И там, внизу, был камень, камень скал. Но скалы там были не суровы и не грозны, не одухотворены тайно угрюмой жизнью, всегда обращенной внутрь. Да тут и вообще-то ничто себя не таило. Все растрачивало себя легко и простодушно.

А скалы те были вроде оперных декораций. Изящные и как игрушечные. Таков был мой новый сон. Сон про ангела. И тот ангел был мной.

Тут закончилась двадцать шестая глава. Началась двадцать седьмая.

Глава 27

И не тоска здесь царила, как в том моем Лимбе. Разве что легкая такая, невесомая тревога. И она делала небесную жизнь еще слаще. Там внизу, среди трав, где-то таилось урочище слез небесных. Скопились небесные слезы в маленькое озерцо. От него и шла тревога, невидимо витала над здешним простором.

Было прозрачно соленое озеро до самого песчаного дна. Но вода солона до горечи, хоть и прозрачна.
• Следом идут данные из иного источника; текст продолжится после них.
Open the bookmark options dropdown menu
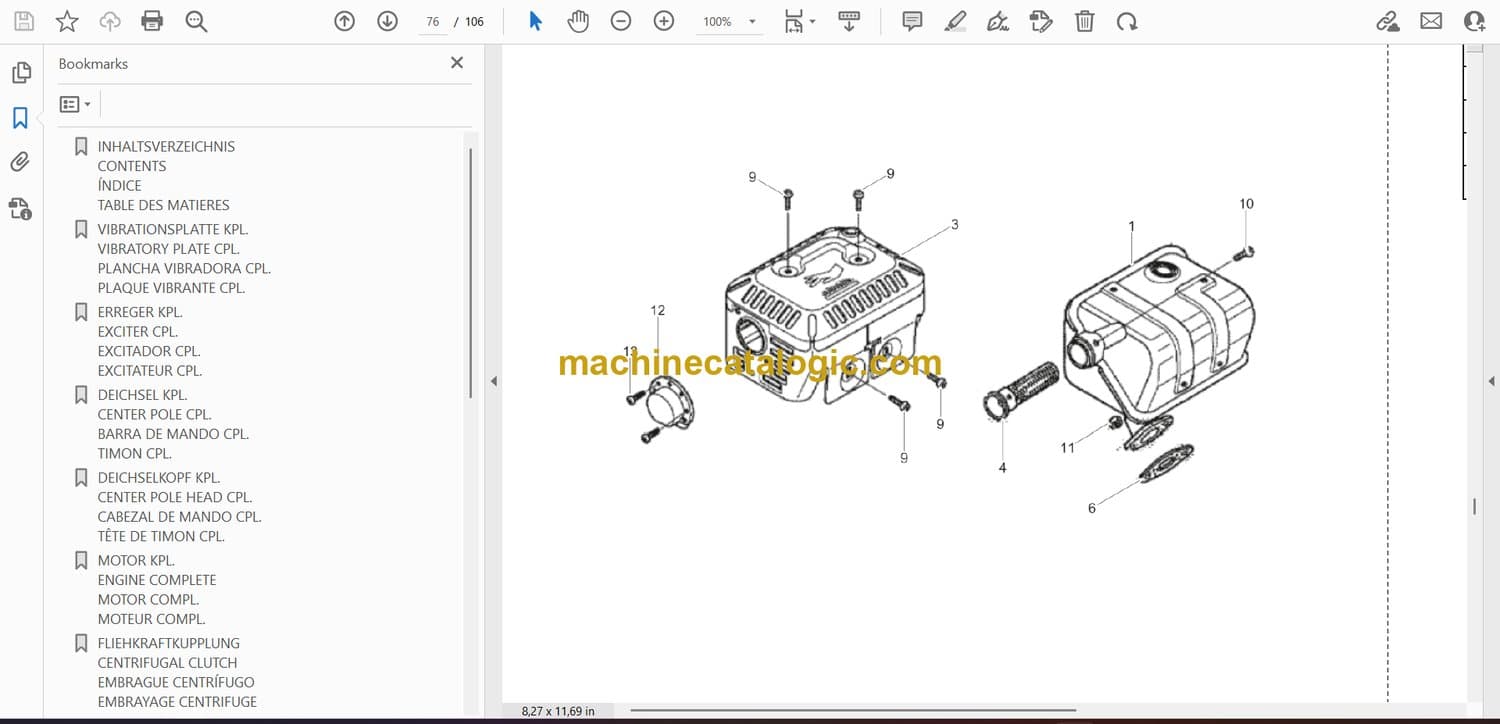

Сладок был день наш, летучих сынов воздуха. А вечера были протяженны. Размазывали они по небосводу предзакатную печаль. Но это для того, чтобы другой день был еще слаще. А ночей тут почти и вовсе не было. Так, черная какая-то капелька, невидимая глазу граничка. Закат плотно прилегал к рассвету. А зазор был капельный – трещинка на асфальте.

В Лимбе моем, заветной долине, была одна смерть – едина, цельна и величава. Тут была одна жизнь, а смерти не было. Легка была жизнь, нами не выстраданная. Там-то одно страдание и было. Тем и тяжелей, что без мук.

А тут одно небо, как поместилище и знак нашей легкости, наших крыльев. И оно бездонно – лети ввысь и ввысь, все равно останешься в поднебесье. Там вопрос упирался в стены, здесь же воспарял ввысь и ниоткуда не отзывался эхом. К кому воззвать из бездны небесной? Кого возблагодарить за легкость и вечную жизнь? Но мы не знали ответа.